Records for this exercise

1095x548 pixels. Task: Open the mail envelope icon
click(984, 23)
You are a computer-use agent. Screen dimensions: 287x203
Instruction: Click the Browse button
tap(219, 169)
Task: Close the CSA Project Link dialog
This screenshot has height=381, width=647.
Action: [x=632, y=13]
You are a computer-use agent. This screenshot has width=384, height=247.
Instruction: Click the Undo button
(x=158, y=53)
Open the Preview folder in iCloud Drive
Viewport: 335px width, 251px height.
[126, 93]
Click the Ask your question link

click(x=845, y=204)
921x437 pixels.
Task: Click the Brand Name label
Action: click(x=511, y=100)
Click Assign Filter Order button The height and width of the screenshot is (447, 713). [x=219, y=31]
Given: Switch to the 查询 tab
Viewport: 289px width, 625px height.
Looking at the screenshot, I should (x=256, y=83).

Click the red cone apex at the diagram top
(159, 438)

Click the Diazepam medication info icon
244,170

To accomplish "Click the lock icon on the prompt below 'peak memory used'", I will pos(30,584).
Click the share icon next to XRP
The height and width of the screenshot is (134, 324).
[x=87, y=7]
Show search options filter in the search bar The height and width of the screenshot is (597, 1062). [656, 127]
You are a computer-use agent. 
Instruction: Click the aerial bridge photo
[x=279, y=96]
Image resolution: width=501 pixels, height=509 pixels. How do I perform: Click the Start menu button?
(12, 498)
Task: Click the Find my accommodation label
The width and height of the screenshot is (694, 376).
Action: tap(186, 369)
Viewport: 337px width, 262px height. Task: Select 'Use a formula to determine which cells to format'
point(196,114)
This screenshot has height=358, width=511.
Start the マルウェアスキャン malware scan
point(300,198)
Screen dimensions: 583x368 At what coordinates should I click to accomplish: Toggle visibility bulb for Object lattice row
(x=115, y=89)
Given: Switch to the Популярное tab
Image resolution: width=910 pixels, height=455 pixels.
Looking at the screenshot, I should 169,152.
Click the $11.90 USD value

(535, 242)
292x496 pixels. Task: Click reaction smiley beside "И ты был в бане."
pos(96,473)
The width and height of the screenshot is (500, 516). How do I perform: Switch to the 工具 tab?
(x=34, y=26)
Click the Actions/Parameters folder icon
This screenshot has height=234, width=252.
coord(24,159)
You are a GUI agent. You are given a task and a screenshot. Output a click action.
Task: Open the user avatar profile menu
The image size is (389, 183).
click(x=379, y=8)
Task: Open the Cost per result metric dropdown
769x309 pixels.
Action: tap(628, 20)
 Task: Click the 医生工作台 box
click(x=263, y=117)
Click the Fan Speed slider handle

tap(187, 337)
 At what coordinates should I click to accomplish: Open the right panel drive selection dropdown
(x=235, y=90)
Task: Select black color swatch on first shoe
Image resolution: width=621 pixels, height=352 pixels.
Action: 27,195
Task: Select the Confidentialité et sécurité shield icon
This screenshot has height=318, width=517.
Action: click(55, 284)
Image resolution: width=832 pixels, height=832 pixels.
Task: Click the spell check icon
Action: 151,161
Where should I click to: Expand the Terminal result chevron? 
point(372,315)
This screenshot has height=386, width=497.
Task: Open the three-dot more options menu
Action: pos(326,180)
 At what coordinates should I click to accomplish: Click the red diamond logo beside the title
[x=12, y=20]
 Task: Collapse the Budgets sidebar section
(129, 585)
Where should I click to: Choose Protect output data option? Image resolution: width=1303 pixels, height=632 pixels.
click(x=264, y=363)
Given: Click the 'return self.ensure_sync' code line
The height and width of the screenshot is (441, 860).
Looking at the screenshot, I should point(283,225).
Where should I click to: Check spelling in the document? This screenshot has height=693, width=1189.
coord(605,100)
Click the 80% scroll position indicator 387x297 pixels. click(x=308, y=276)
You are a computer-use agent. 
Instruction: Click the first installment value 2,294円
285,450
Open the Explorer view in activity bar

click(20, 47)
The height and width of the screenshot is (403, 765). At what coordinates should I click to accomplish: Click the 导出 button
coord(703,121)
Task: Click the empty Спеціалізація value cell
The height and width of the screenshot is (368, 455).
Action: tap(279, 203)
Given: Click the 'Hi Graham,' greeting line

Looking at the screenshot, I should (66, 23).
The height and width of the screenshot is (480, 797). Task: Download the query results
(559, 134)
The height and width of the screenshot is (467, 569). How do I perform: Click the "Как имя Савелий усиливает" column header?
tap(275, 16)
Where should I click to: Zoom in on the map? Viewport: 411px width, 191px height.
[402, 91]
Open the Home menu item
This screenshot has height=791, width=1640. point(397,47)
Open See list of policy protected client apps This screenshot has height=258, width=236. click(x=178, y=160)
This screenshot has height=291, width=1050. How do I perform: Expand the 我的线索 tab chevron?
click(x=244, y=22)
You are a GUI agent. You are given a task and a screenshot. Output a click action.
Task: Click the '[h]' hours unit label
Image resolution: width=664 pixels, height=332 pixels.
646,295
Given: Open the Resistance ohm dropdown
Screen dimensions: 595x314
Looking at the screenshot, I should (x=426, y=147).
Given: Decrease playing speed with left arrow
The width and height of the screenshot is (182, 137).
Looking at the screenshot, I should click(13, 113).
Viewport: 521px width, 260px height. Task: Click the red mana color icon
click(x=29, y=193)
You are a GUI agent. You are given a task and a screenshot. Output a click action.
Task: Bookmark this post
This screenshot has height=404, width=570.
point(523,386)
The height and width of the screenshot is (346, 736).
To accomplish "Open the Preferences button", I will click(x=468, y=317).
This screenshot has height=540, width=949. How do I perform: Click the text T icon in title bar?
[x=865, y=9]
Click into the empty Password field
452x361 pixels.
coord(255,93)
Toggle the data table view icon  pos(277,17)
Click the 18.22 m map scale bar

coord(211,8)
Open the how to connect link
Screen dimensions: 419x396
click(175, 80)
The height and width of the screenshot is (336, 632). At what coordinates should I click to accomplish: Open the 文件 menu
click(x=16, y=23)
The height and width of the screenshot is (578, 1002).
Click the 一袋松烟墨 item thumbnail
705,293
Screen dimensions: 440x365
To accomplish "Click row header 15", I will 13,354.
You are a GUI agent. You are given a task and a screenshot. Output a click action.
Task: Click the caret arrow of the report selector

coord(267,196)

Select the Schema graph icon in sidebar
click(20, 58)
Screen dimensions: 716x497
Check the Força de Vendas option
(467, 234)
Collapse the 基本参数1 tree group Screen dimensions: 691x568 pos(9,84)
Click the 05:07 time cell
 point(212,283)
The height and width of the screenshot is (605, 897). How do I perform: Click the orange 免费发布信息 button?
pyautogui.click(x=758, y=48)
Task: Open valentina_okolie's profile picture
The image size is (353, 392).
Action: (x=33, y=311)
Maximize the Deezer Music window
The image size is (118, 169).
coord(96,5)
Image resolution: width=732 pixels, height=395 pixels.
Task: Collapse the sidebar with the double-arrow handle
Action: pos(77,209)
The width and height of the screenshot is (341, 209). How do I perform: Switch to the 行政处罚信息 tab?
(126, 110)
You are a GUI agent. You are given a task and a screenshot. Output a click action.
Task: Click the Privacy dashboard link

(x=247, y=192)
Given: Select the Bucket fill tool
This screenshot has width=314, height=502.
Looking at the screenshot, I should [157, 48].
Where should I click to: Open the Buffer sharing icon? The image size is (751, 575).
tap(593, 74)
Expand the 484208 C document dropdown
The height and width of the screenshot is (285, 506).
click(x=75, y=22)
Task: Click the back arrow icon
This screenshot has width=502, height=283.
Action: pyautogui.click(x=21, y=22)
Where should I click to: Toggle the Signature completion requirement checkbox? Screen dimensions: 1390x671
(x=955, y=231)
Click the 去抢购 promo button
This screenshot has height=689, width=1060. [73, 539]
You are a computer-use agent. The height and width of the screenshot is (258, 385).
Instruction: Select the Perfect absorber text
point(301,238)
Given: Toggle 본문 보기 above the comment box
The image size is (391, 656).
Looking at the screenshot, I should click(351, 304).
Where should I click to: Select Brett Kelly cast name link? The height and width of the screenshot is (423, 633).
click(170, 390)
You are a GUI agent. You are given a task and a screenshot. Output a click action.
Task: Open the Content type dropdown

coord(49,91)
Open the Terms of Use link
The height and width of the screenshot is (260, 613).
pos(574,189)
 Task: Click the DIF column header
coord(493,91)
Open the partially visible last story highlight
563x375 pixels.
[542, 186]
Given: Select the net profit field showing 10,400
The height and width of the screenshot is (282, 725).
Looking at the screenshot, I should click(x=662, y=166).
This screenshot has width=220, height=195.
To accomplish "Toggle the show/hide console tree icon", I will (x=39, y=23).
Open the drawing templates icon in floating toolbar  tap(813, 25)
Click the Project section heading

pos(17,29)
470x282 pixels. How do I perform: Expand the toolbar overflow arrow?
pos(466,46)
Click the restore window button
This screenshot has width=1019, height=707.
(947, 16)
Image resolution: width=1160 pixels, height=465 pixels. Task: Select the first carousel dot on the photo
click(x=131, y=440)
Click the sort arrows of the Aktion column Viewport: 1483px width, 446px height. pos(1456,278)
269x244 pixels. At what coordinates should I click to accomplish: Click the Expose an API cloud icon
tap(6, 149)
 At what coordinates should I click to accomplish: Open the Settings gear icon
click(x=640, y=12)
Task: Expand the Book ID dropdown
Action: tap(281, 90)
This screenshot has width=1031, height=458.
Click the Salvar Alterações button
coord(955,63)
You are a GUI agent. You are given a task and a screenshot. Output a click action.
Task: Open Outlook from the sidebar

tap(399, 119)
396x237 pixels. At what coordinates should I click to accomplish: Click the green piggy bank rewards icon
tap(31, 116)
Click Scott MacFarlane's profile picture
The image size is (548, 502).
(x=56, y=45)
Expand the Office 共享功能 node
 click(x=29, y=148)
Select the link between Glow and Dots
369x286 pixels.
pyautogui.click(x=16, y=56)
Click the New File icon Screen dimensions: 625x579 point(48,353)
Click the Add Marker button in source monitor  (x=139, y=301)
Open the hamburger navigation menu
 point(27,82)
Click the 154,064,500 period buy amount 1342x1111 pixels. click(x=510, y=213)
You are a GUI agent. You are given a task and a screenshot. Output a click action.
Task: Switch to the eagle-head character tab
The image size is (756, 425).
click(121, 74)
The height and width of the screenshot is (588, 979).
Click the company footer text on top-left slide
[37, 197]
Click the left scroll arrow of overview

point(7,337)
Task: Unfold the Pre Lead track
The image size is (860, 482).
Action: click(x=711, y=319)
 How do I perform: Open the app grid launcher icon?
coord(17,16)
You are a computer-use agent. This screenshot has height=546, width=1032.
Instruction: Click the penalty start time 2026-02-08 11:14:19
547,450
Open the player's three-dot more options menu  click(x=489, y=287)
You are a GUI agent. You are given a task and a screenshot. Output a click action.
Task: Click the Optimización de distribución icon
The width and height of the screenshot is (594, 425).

What is needed
Everything above from the line containing "Task: Open the user avatar profile menu" down to the line containing "Task: Select the Confidentialité" is to be transcribed exactly, with both of those lines included and nothing else added.

Answer space
Task: Open the user avatar profile menu
The image size is (389, 183).
click(x=379, y=8)
Task: Open the Cost per result metric dropdown
769x309 pixels.
Action: tap(628, 20)
 Task: Click the 医生工作台 box
click(x=263, y=117)
Click the Fan Speed slider handle

tap(187, 337)
 At what coordinates should I click to accomplish: Open the right panel drive selection dropdown
(x=235, y=90)
Task: Select black color swatch on first shoe
Image resolution: width=621 pixels, height=352 pixels.
Action: 27,195
Task: Select the Confidentialité et sécurité shield icon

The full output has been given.